_Exercise instructions_
Please copy out each of the following entries exactly as it appears, line for line.

Some entries:
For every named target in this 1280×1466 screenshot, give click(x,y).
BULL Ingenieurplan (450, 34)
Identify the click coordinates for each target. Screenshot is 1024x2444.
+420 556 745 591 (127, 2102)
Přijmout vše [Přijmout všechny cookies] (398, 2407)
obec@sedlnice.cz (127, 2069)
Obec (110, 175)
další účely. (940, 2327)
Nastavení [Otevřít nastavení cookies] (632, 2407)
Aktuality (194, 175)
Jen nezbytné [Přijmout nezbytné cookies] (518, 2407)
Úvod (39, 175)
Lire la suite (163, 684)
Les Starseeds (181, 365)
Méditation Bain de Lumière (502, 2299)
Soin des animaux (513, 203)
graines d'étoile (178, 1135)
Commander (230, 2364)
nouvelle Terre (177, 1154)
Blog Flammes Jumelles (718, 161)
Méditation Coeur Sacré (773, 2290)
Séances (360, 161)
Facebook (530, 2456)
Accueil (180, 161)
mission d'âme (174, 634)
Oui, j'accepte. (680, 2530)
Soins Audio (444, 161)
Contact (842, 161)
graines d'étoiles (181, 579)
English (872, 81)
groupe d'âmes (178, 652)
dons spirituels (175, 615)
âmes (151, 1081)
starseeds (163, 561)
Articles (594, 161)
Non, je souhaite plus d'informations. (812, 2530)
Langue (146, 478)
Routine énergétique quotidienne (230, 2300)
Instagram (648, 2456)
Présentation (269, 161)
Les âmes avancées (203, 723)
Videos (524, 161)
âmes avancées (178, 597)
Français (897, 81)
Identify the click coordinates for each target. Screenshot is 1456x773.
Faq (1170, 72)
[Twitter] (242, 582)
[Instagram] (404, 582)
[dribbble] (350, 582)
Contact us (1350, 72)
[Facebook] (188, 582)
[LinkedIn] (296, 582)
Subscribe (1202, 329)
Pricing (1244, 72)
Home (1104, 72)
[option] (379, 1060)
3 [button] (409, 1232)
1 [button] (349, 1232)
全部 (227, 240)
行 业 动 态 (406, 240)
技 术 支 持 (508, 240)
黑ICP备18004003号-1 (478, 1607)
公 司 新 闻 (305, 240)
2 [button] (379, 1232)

_Worked solution_
For every named target in this 1280×1466 screenshot, give click(x,y).
BULL Ingenieurplan (450, 34)
Identify the click coordinates for each target. Screenshot is 1024x2444.
+420 556 745 591 (127, 2102)
Přijmout vše [Přijmout všechny cookies] (398, 2407)
obec@sedlnice.cz (127, 2069)
Obec (110, 175)
další účely. (940, 2327)
Nastavení [Otevřít nastavení cookies] (632, 2407)
Aktuality (194, 175)
Jen nezbytné [Přijmout nezbytné cookies] (518, 2407)
Úvod (39, 175)
Lire la suite (163, 684)
Les Starseeds (181, 365)
Méditation Bain de Lumière (502, 2299)
Soin des animaux (513, 203)
graines d'étoile (178, 1135)
Commander (230, 2364)
nouvelle Terre (177, 1154)
Blog Flammes Jumelles (718, 161)
Méditation Coeur Sacré (773, 2290)
Séances (360, 161)
Facebook (530, 2456)
Accueil (180, 161)
mission d'âme (174, 634)
Oui, j'accepte. (680, 2530)
Soins Audio (444, 161)
Contact (842, 161)
graines d'étoiles (181, 579)
English (872, 81)
groupe d'âmes (178, 652)
dons spirituels (175, 615)
âmes (151, 1081)
starseeds (163, 561)
Articles (594, 161)
Non, je souhaite plus d'informations. (812, 2530)
Langue (146, 478)
Routine énergétique quotidienne (230, 2300)
Instagram (648, 2456)
Présentation (269, 161)
Les âmes avancées (203, 723)
Videos (524, 161)
âmes avancées (178, 597)
Français (897, 81)
Identify the click coordinates for each target. Screenshot is 1456x773.
Faq (1170, 72)
[Twitter] (242, 582)
[Instagram] (404, 582)
[dribbble] (350, 582)
Contact us (1350, 72)
[Facebook] (188, 582)
[LinkedIn] (296, 582)
Subscribe (1202, 329)
Pricing (1244, 72)
Home (1104, 72)
[option] (379, 1060)
3 [button] (409, 1232)
1 [button] (349, 1232)
全部 (227, 240)
行 业 动 态 (406, 240)
技 术 支 持 (508, 240)
黑ICP备18004003号-1 (478, 1607)
公 司 新 闻 (305, 240)
2 [button] (379, 1232)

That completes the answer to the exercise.